[ENTRIES]:
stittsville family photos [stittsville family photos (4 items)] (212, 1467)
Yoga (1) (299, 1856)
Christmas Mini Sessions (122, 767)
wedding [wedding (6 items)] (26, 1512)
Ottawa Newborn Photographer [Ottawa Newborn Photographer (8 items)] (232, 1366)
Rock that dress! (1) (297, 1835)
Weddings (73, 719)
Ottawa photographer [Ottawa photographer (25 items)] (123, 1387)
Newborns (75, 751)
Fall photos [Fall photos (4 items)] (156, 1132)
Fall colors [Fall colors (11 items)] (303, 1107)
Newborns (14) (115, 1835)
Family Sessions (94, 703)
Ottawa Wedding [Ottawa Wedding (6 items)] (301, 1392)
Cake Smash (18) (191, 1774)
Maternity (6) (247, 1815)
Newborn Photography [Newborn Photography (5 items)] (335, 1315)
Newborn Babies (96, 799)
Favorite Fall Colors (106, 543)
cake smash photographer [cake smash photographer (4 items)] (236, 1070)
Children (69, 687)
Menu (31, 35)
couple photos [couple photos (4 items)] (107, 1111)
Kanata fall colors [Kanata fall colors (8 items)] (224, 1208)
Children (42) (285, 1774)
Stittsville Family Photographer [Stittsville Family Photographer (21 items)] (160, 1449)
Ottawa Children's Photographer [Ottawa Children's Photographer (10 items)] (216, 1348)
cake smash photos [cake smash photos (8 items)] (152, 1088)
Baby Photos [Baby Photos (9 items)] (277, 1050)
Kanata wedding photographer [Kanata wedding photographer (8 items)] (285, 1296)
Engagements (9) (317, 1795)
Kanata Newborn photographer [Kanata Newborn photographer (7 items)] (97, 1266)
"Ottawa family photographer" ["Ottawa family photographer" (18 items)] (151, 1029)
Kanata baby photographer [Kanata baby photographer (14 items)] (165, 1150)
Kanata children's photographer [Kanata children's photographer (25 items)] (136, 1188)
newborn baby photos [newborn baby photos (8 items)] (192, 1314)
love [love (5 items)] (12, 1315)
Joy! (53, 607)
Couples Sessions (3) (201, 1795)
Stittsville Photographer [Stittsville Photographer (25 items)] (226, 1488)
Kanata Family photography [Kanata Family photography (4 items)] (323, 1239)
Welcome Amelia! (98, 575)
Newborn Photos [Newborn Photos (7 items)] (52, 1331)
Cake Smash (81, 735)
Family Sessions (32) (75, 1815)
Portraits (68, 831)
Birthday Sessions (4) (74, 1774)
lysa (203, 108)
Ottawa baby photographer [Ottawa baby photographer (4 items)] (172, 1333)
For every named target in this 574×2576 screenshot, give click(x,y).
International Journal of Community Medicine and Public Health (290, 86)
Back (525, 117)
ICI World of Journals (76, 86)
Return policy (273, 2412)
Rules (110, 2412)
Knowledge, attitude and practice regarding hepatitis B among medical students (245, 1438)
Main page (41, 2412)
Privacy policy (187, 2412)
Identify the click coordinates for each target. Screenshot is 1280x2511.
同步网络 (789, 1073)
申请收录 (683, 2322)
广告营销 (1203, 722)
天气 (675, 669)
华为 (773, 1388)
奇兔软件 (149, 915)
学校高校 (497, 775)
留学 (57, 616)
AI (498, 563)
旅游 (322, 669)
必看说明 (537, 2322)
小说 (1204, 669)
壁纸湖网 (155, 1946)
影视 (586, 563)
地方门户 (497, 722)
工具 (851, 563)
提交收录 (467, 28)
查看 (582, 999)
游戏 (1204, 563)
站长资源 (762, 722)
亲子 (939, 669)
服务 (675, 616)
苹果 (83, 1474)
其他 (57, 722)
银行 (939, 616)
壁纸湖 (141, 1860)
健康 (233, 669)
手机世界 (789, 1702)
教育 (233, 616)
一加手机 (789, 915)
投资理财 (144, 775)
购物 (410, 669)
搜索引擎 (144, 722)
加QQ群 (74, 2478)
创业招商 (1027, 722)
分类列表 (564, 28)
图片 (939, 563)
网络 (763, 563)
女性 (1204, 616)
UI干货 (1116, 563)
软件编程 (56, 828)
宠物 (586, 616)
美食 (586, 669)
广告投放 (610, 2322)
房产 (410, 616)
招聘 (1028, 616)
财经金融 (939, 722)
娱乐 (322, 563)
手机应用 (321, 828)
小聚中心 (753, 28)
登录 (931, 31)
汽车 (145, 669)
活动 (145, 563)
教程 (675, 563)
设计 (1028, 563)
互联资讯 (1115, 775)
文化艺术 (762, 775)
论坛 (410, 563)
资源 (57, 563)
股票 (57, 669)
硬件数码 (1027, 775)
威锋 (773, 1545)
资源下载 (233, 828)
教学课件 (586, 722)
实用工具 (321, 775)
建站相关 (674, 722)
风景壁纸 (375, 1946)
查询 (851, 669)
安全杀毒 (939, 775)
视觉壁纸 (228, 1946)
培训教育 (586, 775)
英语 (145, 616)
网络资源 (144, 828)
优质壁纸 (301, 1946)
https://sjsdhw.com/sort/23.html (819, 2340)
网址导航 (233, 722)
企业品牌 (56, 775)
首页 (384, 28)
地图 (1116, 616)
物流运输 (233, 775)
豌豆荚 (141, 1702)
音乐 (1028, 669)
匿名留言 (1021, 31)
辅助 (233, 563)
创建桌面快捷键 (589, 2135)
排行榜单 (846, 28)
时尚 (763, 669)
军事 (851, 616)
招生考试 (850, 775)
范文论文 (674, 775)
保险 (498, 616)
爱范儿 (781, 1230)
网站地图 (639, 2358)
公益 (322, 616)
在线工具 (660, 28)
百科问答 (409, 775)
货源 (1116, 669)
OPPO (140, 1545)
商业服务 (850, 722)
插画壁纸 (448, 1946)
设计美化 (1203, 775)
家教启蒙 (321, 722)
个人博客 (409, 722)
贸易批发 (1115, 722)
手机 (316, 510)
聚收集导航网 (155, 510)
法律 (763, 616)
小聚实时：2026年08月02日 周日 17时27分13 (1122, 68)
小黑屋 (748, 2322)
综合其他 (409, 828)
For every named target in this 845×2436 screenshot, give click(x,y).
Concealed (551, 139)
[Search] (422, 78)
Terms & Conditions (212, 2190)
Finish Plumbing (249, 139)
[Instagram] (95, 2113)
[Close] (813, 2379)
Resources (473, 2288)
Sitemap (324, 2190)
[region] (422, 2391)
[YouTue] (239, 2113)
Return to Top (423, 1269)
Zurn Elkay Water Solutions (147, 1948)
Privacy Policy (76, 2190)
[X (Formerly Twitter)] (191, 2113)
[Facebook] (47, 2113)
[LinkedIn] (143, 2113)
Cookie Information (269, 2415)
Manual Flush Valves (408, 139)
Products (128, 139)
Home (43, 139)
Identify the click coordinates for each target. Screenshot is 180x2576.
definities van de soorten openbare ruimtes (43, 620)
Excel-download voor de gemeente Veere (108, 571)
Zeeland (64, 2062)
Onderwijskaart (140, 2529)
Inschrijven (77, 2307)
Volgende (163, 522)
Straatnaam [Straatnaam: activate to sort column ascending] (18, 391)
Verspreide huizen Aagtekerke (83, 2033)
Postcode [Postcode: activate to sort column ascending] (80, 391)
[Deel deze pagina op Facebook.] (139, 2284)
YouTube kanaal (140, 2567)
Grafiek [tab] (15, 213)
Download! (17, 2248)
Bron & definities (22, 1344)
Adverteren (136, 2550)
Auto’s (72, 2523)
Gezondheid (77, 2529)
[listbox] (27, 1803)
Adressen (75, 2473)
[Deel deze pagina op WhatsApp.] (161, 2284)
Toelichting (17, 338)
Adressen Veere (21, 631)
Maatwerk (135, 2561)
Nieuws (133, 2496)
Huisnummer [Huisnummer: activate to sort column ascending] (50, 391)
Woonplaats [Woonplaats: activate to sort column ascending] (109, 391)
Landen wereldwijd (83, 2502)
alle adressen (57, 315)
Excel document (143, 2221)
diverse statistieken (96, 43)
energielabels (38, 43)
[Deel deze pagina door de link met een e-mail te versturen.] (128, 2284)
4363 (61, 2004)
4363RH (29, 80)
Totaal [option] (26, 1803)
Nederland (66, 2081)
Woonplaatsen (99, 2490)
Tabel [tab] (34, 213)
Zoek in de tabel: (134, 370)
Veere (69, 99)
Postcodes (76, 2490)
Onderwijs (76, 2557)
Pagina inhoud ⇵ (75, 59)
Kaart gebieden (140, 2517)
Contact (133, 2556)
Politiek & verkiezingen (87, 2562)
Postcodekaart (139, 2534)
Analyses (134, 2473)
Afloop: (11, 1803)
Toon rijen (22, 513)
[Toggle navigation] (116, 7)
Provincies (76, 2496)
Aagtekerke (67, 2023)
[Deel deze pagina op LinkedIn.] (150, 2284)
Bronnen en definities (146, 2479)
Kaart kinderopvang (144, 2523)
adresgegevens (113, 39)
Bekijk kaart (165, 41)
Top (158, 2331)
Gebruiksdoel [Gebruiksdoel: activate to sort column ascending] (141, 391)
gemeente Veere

[SET PROBLEM]: Please rename "Sitemap" to "Site Map" in the stretch from the entry containing "时尚 (763, 669)" through the entry containing "Onderwijskaart (140, 2529)", and give back only those entries with nothing else changed.

[TASK SOLUTION]:
时尚 (763, 669)
军事 (851, 616)
招生考试 (850, 775)
范文论文 (674, 775)
保险 (498, 616)
爱范儿 (781, 1230)
网站地图 (639, 2358)
公益 (322, 616)
在线工具 (660, 28)
百科问答 (409, 775)
货源 (1116, 669)
OPPO (140, 1545)
商业服务 (850, 722)
插画壁纸 (448, 1946)
设计美化 (1203, 775)
家教启蒙 (321, 722)
个人博客 (409, 722)
贸易批发 (1115, 722)
手机 (316, 510)
聚收集导航网 (155, 510)
法律 (763, 616)
小聚实时：2026年08月02日 周日 17时27分13 (1122, 68)
小黑屋 (748, 2322)
综合其他 (409, 828)
For every named target in this 845×2436 screenshot, give click(x,y).
Concealed (551, 139)
[Search] (422, 78)
Terms & Conditions (212, 2190)
Finish Plumbing (249, 139)
[Instagram] (95, 2113)
[Close] (813, 2379)
Resources (473, 2288)
Site Map (324, 2190)
[region] (422, 2391)
[YouTue] (239, 2113)
Return to Top (423, 1269)
Zurn Elkay Water Solutions (147, 1948)
Privacy Policy (76, 2190)
[X (Formerly Twitter)] (191, 2113)
[Facebook] (47, 2113)
[LinkedIn] (143, 2113)
Cookie Information (269, 2415)
Manual Flush Valves (408, 139)
Products (128, 139)
Home (43, 139)
Identify the click coordinates for each target. Screenshot is 180x2576.
definities van de soorten openbare ruimtes (43, 620)
Excel-download voor de gemeente Veere (108, 571)
Zeeland (64, 2062)
Onderwijskaart (140, 2529)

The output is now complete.